A challenge issued and Aelius couldn’t help the grin that spread across his face as he held the mug of tea. The dark liquid, touched with just a bit of sugar, was to his precise taste but he’d yet to sip the bold beverage. Instead, he let the warmth of the mug seep into his hands as a hip supported himself against the counter. “Hmmmm….and ruin that look you have going on right now?” He questioned. “Somehow, even in my oversized shirt, you manage to look put together.”

Finally the hot liquid reached lips and he sipped it gingerly. Eyes didn’t leave Eion’s smaller frame. Strange how it feels like I’ve done this before in some way. Elex?

A pang of regret of a relationship lost that, to Aelius, had barely had a chance to begin. Elex, was a puzzle piece that still was missing its spot in the overall picture, but Aelius wasn’t sure if it was a piece that needed to find it’s home anymore. Perhaps Eion is right. What will the past do for me now with where I am at?

“Besides, I may prefer to rip it off of you and I much rather like that shirt.” Not to mention I don’t own an exhaustible plethora of them anymore.


"Hard to do worse than suicide, isn't it?" Eion left the comment to stew.
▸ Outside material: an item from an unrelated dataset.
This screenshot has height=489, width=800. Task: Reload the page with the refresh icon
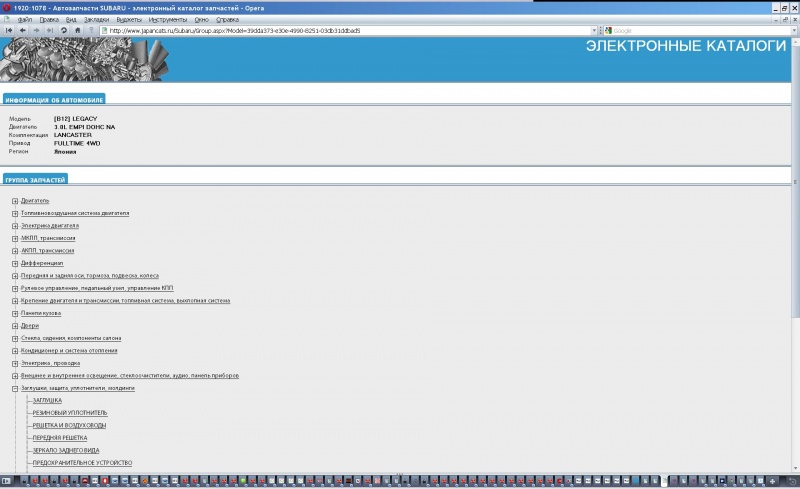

Eion shot Aelius a knowing look after Aelius commented on his shirt. "You'll start catching flies." Another sip and he wondered if enough slip bade him any cognizance. Likely not; he fared poorly enough at his own corruption that Eion doubted he had the two-step process to wrangle references. Especially with Schörl; the reason alone was enough to bar the green general's reading list. She was herself a step removed from Eion's charge regardless.

"That's enough." Aelius stirred ashes better left to simmer. "You have work to do. Books to read. Combat practices to study. Quotas to finish." However slight for all your boredom.

Eion checked his pocket watch for the time given; ten minutes to the devil's hour. Unfortunate, but long enough to finish tea. "I'll head out soon." He drained as much as he could of his glass before it scalded his mouth raw and left his tongue rubbered. He winced lightly; never would he get used to that.


A visible wince at the comment and a nod in agreement. Nothing else needed to be said. Aelius was past that point but the wound was still raw and healing. The ability to look back on that night and take it as a lesson learned without the shame was not quite there. So, taking the comment, acknowledging it, and letting it go without a word was the best he could do for now.

And Eion, as smooth as ever, created that opening to ease the tension that Aelius was feeling. “Maybe I like the extra protein?” The remark was Aelius’s way of trying to relax. “You’re right though.” The thought of the books sitting waiting for him almost made him groan, but the repercussions weren’t worth that little display.

A flash of something somewhat familiar was clutched in Eion’s hand. Aelius hadn’t been paying enough attention to get a good look at the watch before it was stored away. “Considering how much I like that shirt, we should probably find your own. As much as I enjoy seeing you like that, strolling around anywhere else dressed that way may be frowned upon.” Another sip of his tea, the contents well beyond too hot for him to chug like Eion had done, he opted to place it on the counter to cool further beyond just sipping. “I think I may have seen it in some of the tangled blankets on the floor.”